Numerical Simulation and Optimization of CsSnI₃ Perovskite PV Cell using SCAPS-1D

Abstract

Researchers have been looking into alternative clean energy harvesting technology to combat global warming. Solar energy harvesting using PV technology is the most promising and well-established alternative clean energy source. Pb-based PPVC (Perovskite photovoltaic cell) have a PCE (power conversion efficiency) that has rapidly increased from 3.8 % to 25.8 %, but their potential for wide-scale deployment is severely constrained by concerns about lead toxicity. Sn-based perovskites are seen to be the most viable alternative because of their ideal electric and optical characteristics, as well as the focus of various attempts to make environmentally friendly Pb-free perovskites.
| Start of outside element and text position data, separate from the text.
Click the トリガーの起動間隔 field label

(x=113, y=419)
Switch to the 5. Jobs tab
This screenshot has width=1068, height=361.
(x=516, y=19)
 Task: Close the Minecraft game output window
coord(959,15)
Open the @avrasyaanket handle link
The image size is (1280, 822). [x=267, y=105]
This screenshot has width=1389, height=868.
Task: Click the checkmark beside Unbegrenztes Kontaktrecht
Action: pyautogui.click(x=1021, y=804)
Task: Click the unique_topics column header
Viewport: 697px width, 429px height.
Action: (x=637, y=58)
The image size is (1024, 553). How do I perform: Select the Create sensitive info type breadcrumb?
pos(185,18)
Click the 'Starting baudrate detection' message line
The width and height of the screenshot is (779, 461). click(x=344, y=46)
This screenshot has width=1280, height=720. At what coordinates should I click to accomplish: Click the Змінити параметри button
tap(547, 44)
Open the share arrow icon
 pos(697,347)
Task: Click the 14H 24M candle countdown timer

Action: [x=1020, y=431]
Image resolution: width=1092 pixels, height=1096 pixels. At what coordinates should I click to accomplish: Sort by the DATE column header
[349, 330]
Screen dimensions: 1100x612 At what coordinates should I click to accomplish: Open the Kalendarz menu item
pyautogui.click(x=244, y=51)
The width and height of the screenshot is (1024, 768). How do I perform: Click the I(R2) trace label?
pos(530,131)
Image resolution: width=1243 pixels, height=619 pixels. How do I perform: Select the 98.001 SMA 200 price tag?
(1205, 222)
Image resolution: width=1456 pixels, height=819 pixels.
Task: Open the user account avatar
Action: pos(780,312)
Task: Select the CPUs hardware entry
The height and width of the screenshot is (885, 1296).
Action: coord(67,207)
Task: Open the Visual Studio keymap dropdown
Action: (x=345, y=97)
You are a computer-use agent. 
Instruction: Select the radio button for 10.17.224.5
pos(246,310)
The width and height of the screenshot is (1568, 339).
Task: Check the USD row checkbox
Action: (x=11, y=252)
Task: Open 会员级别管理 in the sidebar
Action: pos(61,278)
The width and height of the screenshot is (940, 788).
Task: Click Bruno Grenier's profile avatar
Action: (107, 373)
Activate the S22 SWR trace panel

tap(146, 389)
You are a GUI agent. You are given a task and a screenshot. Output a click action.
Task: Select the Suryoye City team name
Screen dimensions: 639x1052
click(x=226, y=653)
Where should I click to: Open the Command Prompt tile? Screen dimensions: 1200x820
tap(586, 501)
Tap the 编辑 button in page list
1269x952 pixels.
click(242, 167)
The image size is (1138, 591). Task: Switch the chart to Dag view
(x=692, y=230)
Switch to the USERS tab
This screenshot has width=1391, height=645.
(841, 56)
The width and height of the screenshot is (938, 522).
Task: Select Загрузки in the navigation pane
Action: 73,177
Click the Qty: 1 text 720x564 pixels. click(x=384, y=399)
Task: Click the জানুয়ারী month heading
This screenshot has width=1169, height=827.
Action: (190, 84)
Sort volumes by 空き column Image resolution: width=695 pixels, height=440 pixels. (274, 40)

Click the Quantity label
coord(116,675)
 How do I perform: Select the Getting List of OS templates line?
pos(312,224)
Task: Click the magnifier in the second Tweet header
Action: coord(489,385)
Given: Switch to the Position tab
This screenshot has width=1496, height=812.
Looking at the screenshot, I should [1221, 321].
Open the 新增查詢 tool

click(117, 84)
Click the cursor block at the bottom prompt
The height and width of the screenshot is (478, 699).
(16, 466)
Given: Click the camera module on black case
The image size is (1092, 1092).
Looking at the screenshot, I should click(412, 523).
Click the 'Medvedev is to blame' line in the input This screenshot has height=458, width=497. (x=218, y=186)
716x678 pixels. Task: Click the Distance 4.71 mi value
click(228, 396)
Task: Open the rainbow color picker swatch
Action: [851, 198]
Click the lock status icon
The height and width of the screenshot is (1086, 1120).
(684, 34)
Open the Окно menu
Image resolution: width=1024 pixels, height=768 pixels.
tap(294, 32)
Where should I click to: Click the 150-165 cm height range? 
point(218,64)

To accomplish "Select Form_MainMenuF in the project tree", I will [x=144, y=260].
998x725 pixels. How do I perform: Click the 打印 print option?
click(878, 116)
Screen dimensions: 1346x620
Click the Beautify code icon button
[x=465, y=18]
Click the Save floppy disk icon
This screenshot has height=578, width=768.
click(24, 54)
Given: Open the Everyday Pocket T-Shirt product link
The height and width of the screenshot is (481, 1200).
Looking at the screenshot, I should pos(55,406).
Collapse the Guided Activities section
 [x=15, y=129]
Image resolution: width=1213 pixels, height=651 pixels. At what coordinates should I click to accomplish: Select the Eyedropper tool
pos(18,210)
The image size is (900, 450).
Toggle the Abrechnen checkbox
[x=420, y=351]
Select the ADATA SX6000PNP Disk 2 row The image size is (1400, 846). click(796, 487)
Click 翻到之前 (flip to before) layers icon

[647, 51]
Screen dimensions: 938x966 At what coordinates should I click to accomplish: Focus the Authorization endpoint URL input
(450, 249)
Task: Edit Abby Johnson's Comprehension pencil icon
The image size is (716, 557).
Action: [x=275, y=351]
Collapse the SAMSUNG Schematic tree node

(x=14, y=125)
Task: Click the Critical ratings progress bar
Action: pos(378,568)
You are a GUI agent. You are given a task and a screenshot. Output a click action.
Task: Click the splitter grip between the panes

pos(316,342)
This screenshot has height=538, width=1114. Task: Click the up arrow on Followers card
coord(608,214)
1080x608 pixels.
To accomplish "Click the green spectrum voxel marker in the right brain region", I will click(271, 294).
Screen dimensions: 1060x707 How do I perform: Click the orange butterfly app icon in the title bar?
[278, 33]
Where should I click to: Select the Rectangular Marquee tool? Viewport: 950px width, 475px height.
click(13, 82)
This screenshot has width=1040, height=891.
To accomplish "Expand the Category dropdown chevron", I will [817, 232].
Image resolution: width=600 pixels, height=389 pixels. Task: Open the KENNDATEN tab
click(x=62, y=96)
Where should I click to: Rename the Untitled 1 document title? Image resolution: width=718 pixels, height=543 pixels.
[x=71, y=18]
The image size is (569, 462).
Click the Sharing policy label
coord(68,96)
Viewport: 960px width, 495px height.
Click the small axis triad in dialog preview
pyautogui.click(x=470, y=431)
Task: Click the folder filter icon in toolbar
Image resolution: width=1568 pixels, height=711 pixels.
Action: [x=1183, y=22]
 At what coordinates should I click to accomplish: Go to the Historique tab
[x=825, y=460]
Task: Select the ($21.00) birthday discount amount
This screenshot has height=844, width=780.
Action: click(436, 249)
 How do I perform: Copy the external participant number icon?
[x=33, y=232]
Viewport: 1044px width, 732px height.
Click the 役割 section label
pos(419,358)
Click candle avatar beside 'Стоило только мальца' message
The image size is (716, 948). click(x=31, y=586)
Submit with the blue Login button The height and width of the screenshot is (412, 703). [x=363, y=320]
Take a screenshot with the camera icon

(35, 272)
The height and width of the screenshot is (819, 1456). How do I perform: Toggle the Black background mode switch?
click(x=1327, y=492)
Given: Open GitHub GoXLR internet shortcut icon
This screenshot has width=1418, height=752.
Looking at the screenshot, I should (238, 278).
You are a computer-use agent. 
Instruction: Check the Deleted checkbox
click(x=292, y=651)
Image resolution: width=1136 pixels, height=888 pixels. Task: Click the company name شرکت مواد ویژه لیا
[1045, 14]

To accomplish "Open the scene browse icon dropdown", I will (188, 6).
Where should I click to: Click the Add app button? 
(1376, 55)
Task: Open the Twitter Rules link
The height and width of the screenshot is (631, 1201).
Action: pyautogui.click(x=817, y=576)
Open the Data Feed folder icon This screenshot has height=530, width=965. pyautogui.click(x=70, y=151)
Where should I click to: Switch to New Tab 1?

CsSnI 3 perovskite stands out among Sn-based perovskites with the highest promise for manufacturing highly effective Sn-based PSC's because of its high thermal stability, ideal bandgap range, and low exciton binding energy. In this work, we have proposed three structures of Cs-based PPVC. We have optimized the types of ETL (electron transport layer) and HTL (hole transport layer) materials, the layer thicknesses, and the defect density of perovskite layer. We also investigated the effects of temperature on the cell performance. The final structure of the cell is FTO/TiO 2 /CsSnI 3 /Cu 2 O. The optimized structure provides a PCE of 35.29 %, a FF (fill factor) of 88.21 %, a $J_{s c}$ (short-circuit current density) of 34.27 mA $\cdot \mathrm{cm}^{-2}$, and a $V_{o c}$ (open circuit voltage) of 1.66 V. The total thickness of the optimized cell structure for the best possible performance is $2.75 \mu \mathrm{m}$.